Another important feature of the present invention is that the inner rotor is solid. It is much cheaper to manufacture a solid inner rotor than a laminated one. Figure 16 shows a magnetic flux distribution plot of the magnetic gear of the invention under rated load, and Figure 17 shows the same as Figure 16 but with the magnetic gear at another operating position. As can be seen, the flux plots are similar and there is relatively little flux variation in the solid yoke of the inner rotor. The bridging portions in the modulator suppress higher order harmonics from reaching the inner rotor, making it even more viable to use a solid inner rotor without resulting in significant eddy losses.

Figure 18a shows a graph of the losses in the solid inner rotor (including magnets) in Watts over time at a rotation speed of 1000 rev/min, for a magnetic gear with the modulator constructed in accordance with the prior art with separate pole pieces.
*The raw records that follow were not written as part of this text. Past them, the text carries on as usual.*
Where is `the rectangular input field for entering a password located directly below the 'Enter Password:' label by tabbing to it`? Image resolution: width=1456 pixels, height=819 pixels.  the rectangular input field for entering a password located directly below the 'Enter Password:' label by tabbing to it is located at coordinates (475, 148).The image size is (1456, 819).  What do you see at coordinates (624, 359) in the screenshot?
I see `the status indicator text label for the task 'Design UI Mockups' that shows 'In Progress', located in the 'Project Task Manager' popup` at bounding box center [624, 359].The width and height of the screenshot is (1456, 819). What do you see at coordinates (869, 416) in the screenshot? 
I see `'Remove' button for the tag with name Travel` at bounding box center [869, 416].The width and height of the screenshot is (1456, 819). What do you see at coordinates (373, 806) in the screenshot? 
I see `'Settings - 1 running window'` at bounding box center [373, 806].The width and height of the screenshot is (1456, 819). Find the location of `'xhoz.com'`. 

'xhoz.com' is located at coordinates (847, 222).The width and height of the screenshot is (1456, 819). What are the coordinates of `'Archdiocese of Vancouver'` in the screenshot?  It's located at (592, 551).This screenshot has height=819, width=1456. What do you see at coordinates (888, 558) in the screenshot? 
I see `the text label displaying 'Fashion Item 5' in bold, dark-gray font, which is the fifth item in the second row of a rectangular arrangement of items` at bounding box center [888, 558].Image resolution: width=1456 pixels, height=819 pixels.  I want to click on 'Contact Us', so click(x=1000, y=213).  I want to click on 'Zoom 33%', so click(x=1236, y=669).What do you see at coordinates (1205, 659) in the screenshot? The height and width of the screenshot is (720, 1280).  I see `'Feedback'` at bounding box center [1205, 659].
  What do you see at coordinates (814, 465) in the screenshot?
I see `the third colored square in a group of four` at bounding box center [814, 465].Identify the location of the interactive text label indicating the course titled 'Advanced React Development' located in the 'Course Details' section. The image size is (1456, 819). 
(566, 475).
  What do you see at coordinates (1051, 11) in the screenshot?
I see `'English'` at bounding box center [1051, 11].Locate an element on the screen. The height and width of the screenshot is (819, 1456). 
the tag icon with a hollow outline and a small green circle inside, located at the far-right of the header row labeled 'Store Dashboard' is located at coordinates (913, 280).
Figure 18b is the same as Figure 18a, except the laminated modulator of the invention is used. As can be seen, the losses in the inner rotor when using the modulator of the invention is almost half of the losses when using a prior art modulator. The suppression of higher order harmonics by the modulator of the invention makes it possible, for the same losses in the solid inner rotor, to operate the magnetic gear of the invention faster than a magnetic gear that has separate pole pieces in the modulator. It should be noted, however, that a solid inner rotor may not be well suited for very high speed operation as the core losses will increase significantly at higher frequency, lowering the efficiency markedly. The invention therefore provides a magnetic gear of more robust construction having poles integrally formed in the modulator and a solid inner rotor. Although the integrally formed poles result in a small reduction in maximum torque and flux density, the magnetic gear of the invention offers significant advantages in that the modulator can be manufactured more cheaply and made more robust, and a solid inner rotor can be used with its attendant advantages.

It will be appreciated that the invention is not limited to the described embodiment and that variations may be made without departing from the scope of the invention. For example, the modulator could be placed on one of the rotors in which case a fixed stator would carry a set of permanent magnets. The magnetic gear could be manufactured from any suitable material and made to any appropriate size or specification. Any appropriate gearing ratio could be used and a laminated inner rotor instead of a solid inner rotor could be used. Many other design changes could be made to the manner of assembly and operation of the magnetic gear.